▶ [WHAT YOU HAVE TO DO] Take each line of the entries below that contains "Como" and copy it.

Collected data entries
[Start of section]

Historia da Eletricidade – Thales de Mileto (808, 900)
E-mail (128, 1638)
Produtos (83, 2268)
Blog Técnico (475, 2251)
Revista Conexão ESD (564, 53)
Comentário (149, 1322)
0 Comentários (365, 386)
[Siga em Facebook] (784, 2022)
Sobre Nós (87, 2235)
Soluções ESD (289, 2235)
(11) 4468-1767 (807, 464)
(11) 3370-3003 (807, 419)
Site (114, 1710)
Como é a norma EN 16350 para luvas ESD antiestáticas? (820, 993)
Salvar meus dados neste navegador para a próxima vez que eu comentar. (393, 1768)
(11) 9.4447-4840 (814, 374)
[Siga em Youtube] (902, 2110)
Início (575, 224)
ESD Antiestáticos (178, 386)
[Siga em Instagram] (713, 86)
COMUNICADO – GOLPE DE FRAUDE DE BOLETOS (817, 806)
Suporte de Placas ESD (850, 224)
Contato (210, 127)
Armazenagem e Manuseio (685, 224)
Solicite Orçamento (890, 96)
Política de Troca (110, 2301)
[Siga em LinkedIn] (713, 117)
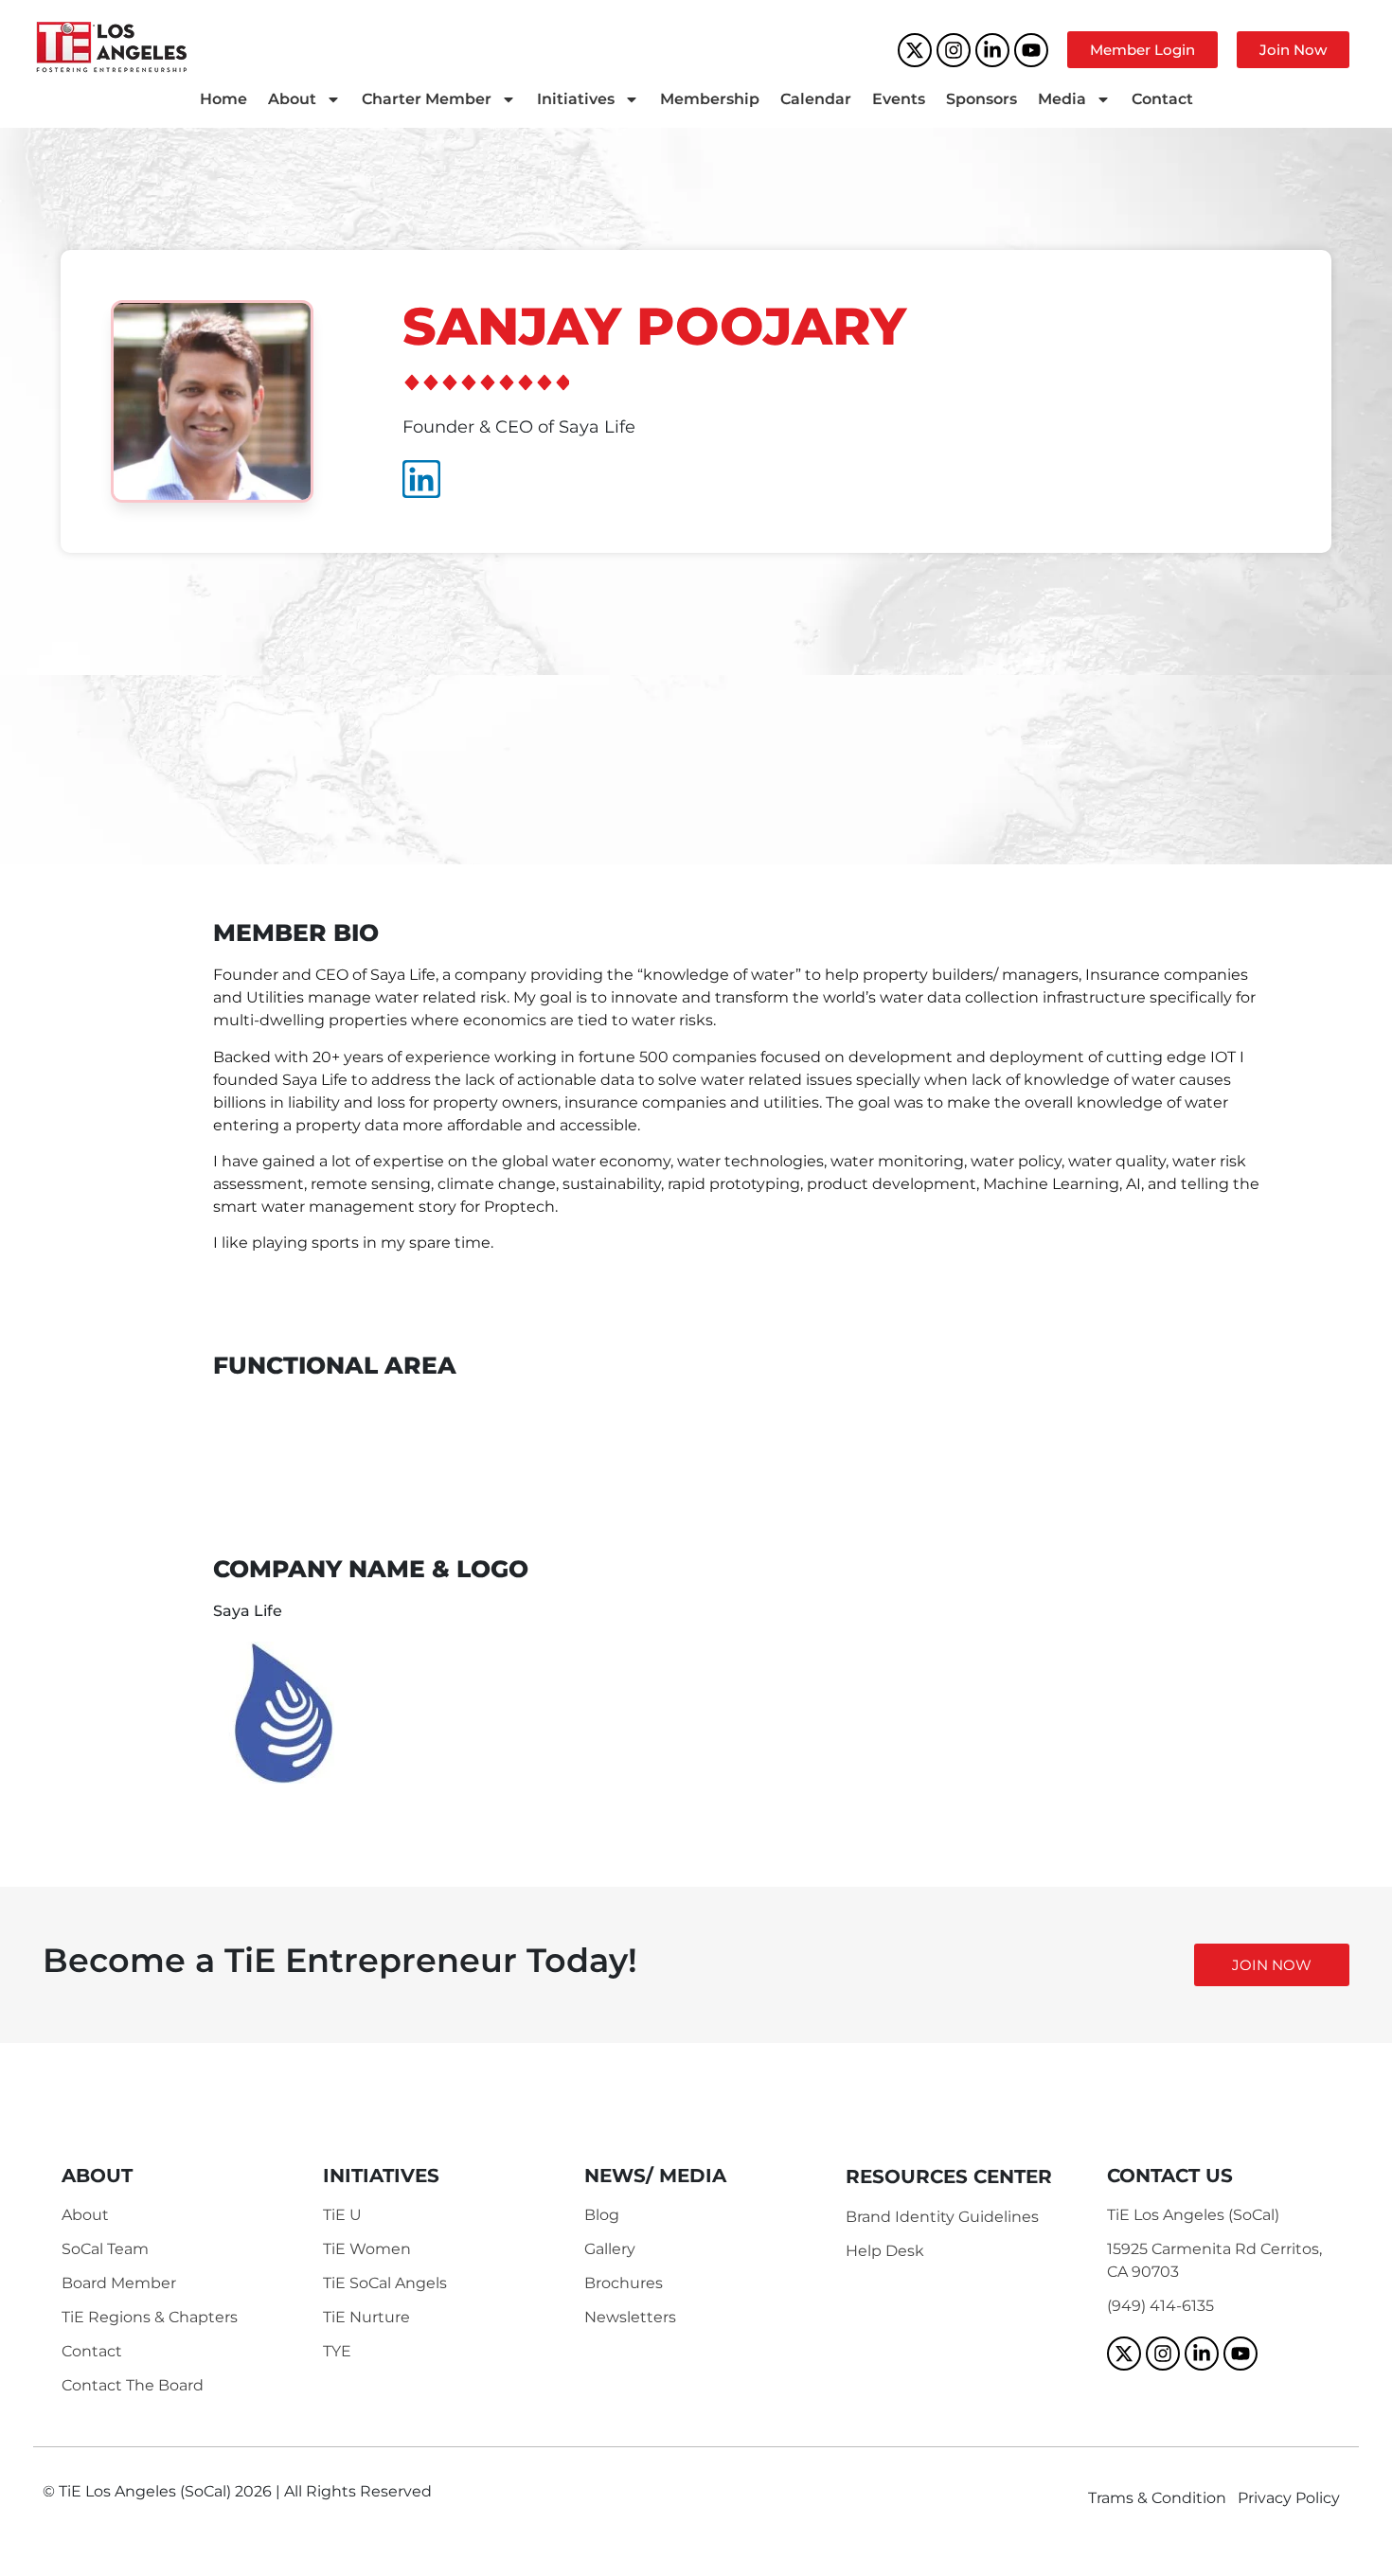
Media (1062, 99)
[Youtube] (1031, 50)
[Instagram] (954, 50)
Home (223, 99)
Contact (1162, 99)
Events (898, 99)
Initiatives (576, 99)
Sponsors (981, 99)
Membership (709, 99)
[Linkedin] (421, 479)
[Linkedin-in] (992, 50)
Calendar (815, 99)
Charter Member (426, 99)
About (292, 99)
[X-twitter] (915, 50)
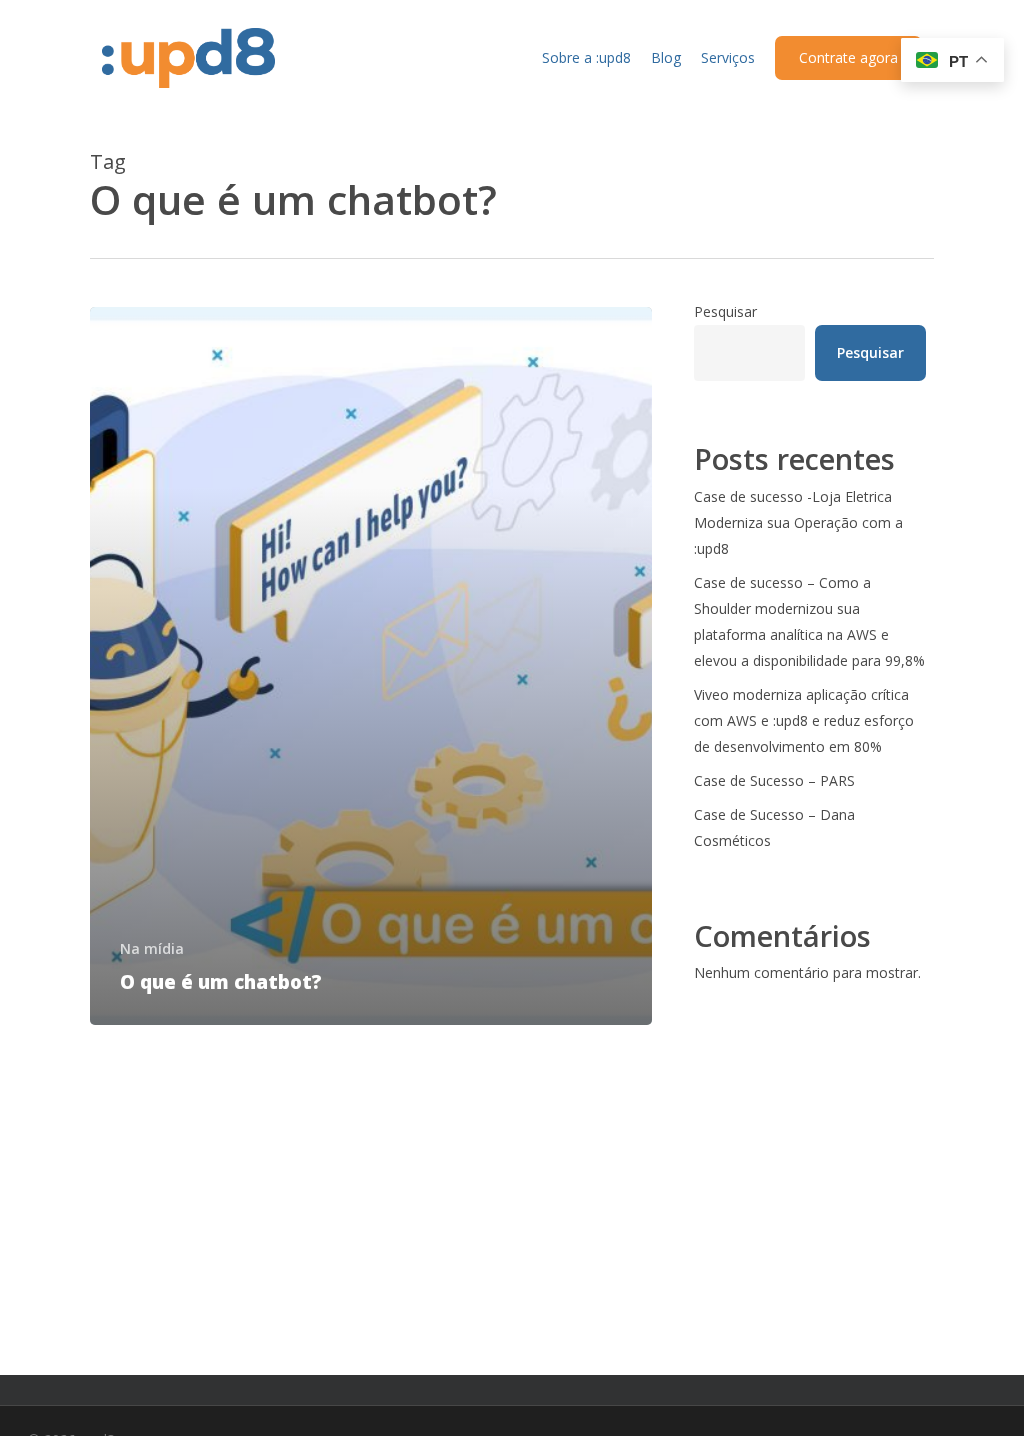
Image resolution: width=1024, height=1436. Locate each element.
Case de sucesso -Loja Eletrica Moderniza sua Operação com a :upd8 (798, 522)
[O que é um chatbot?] (371, 666)
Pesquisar (725, 311)
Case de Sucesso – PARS (774, 780)
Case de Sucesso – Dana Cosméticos (774, 827)
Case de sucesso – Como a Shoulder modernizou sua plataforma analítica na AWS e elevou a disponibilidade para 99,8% (809, 621)
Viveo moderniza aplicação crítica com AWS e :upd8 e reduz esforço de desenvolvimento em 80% (804, 720)
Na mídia (152, 948)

[End of section]

▶ [ANSWER TO THIS TASK]
Como é a norma EN 16350 para luvas ESD antiestáticas? (820, 993)
Case de sucesso – Como a Shoulder modernizou sua plataforma analítica na AWS e elevou a disponibilidade para 99,8% (809, 621)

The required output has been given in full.